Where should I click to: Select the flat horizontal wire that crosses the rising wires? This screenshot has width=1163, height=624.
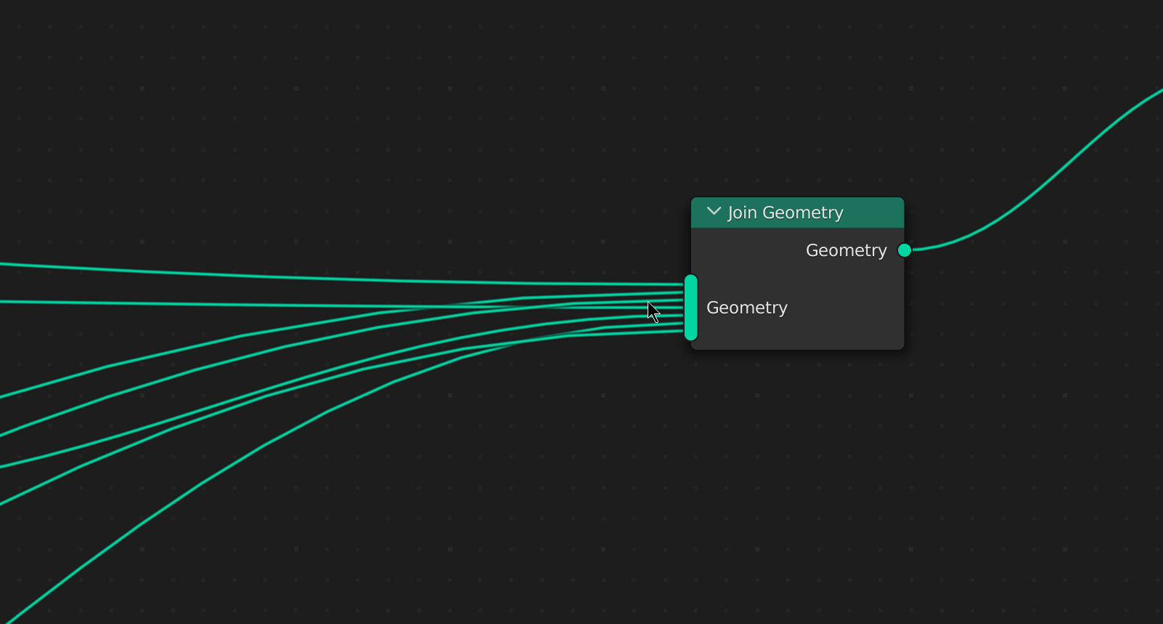(x=218, y=304)
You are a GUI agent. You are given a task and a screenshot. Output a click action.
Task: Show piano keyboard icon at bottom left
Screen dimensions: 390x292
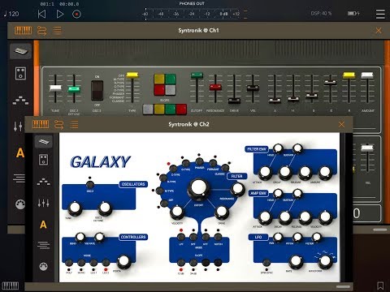(x=11, y=286)
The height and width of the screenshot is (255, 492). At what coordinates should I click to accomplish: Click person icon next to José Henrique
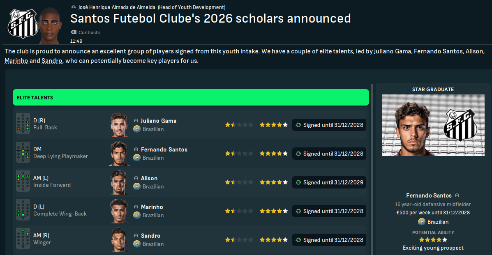(x=74, y=7)
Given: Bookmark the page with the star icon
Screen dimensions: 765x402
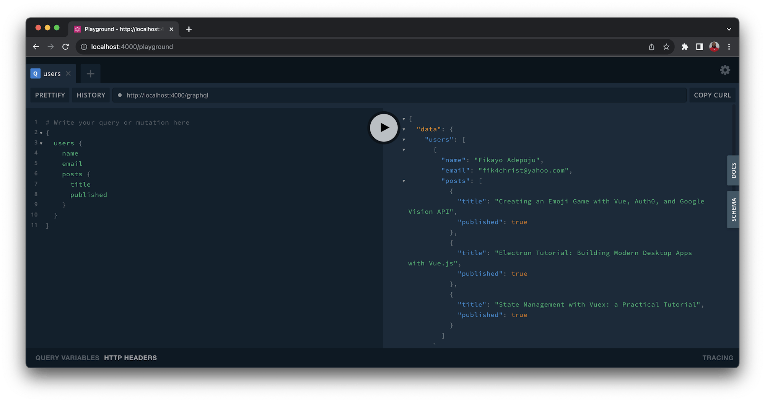Looking at the screenshot, I should 666,47.
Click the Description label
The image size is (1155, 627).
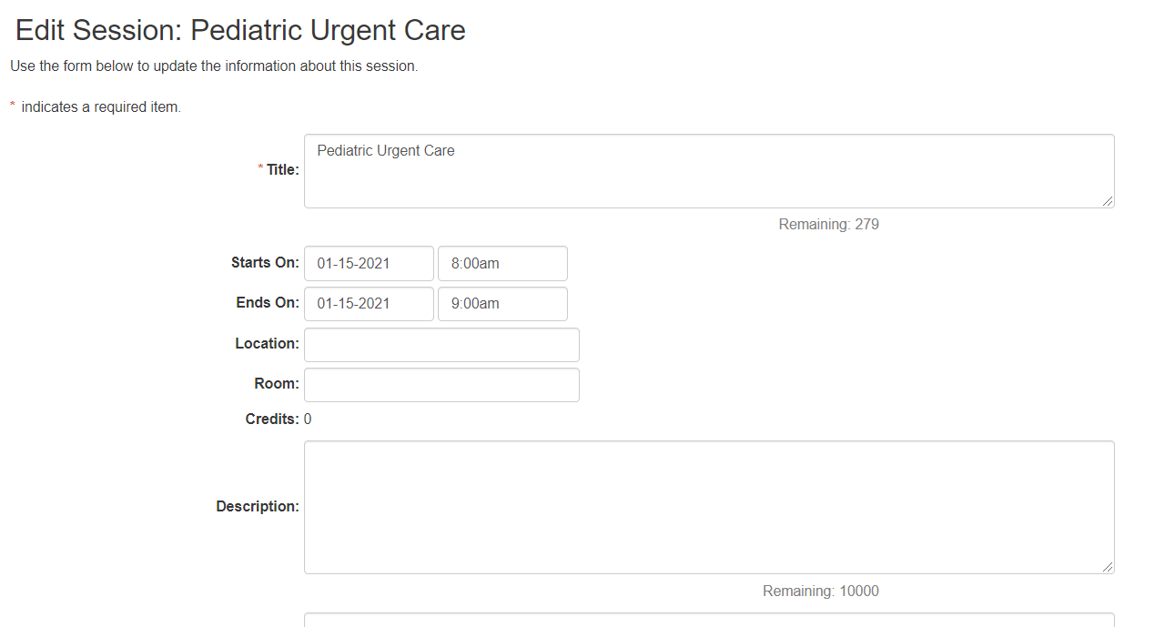click(258, 507)
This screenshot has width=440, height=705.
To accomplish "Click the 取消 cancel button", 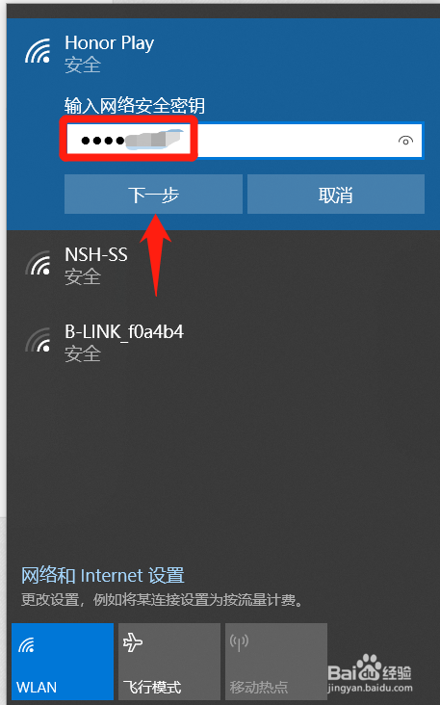I will (x=336, y=195).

JOB »
Return each line of the records above that contains the string "This", matching case exactly.

RESULT »
Where should I click to: Select the flat horizontal wire that crosses the rising wires? This screenshot has width=1163, height=624.
This screenshot has width=440, height=705.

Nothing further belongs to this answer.